▶ _Prompt_: Please convert the listing into a Markdown table with the columns Row and Line, starting at the line that contains "Toggle italic text formatting" and continuing through the end of the listing. Number each line, skip blank lines, and leave the pictures out.

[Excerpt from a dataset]

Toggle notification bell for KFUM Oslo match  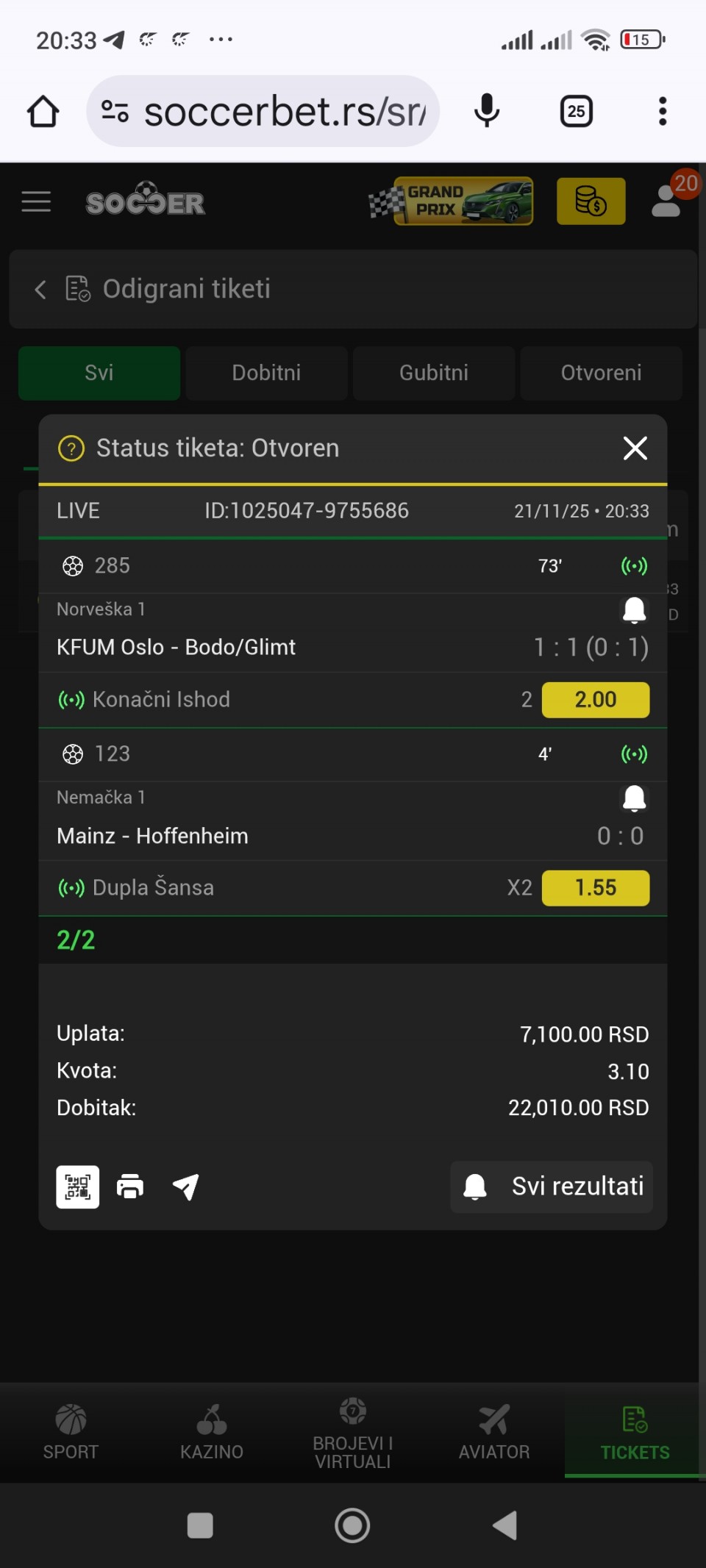634,609
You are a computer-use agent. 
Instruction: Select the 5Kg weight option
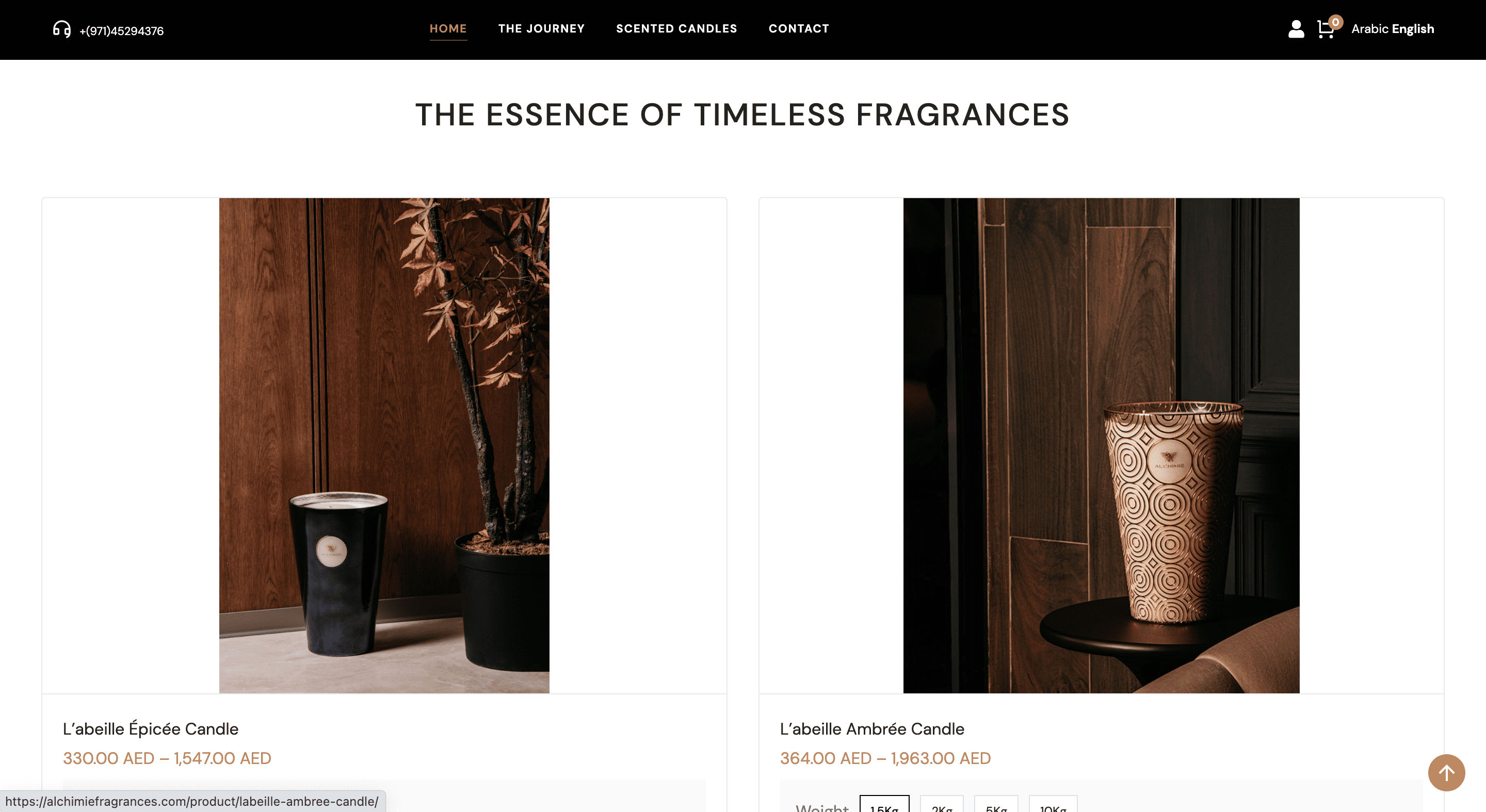(996, 804)
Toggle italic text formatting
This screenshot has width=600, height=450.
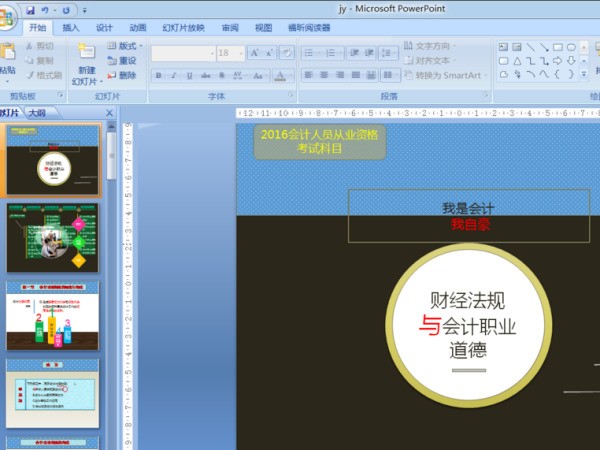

▶ _Result for this exercise_:
| Row | Line |
|---|---|
| 1 | Toggle italic text formatting |
| 2 | This screenshot has width=600, height=450. |